#### Listed entries:
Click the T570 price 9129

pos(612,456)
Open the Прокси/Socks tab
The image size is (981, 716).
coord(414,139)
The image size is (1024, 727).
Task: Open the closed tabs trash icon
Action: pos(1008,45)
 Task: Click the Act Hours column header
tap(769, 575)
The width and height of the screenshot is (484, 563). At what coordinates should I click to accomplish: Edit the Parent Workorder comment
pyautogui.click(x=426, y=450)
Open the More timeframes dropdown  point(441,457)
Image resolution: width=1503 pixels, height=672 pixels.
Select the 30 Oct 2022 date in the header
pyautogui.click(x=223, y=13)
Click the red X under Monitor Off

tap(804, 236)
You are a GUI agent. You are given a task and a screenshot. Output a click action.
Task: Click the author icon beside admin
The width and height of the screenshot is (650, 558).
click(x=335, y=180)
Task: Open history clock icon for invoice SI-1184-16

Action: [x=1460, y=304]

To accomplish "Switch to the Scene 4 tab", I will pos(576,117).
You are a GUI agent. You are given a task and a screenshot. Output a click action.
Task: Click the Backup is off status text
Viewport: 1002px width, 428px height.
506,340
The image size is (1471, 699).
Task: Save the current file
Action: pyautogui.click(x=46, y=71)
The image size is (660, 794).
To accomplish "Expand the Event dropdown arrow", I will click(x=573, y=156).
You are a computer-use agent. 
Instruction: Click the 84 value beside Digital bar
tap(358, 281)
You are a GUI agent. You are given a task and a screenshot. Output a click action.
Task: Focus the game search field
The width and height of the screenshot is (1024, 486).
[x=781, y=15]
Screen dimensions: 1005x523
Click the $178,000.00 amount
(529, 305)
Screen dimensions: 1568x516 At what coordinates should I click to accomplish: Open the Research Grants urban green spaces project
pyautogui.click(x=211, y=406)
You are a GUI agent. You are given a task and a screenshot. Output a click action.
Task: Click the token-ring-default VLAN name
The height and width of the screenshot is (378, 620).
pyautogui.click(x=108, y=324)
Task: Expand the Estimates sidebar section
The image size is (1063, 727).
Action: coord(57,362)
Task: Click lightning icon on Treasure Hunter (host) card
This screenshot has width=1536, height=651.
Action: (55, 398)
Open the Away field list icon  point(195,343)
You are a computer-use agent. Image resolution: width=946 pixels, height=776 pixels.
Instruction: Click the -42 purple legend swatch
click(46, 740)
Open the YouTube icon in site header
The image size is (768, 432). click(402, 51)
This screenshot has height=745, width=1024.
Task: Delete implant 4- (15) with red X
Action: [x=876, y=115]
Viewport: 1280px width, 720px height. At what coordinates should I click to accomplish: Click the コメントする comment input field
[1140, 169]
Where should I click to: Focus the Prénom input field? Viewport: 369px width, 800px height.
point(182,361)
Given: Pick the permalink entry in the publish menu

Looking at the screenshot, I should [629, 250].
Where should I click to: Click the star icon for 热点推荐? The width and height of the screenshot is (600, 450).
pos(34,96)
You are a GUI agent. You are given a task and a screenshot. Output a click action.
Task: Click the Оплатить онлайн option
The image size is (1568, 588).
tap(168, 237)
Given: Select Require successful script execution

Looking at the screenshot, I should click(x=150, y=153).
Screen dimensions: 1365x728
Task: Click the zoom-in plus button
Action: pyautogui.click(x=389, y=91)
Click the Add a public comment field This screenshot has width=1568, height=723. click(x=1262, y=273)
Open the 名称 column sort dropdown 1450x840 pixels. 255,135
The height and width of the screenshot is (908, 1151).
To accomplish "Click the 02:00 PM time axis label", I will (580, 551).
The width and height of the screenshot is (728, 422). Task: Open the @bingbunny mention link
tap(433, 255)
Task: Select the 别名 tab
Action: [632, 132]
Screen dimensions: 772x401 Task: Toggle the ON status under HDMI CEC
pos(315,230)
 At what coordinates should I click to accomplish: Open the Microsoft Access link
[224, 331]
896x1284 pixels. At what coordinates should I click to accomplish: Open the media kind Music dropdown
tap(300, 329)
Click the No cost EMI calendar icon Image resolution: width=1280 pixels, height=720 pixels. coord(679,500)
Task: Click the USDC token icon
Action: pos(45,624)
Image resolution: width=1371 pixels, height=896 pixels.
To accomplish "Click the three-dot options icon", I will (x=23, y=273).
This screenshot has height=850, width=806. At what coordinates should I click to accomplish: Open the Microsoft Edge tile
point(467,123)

#### Task to carry out:
Exactly one number is wanted in reply: the count of lines above that hold the string "Expand".

#### Solution:
2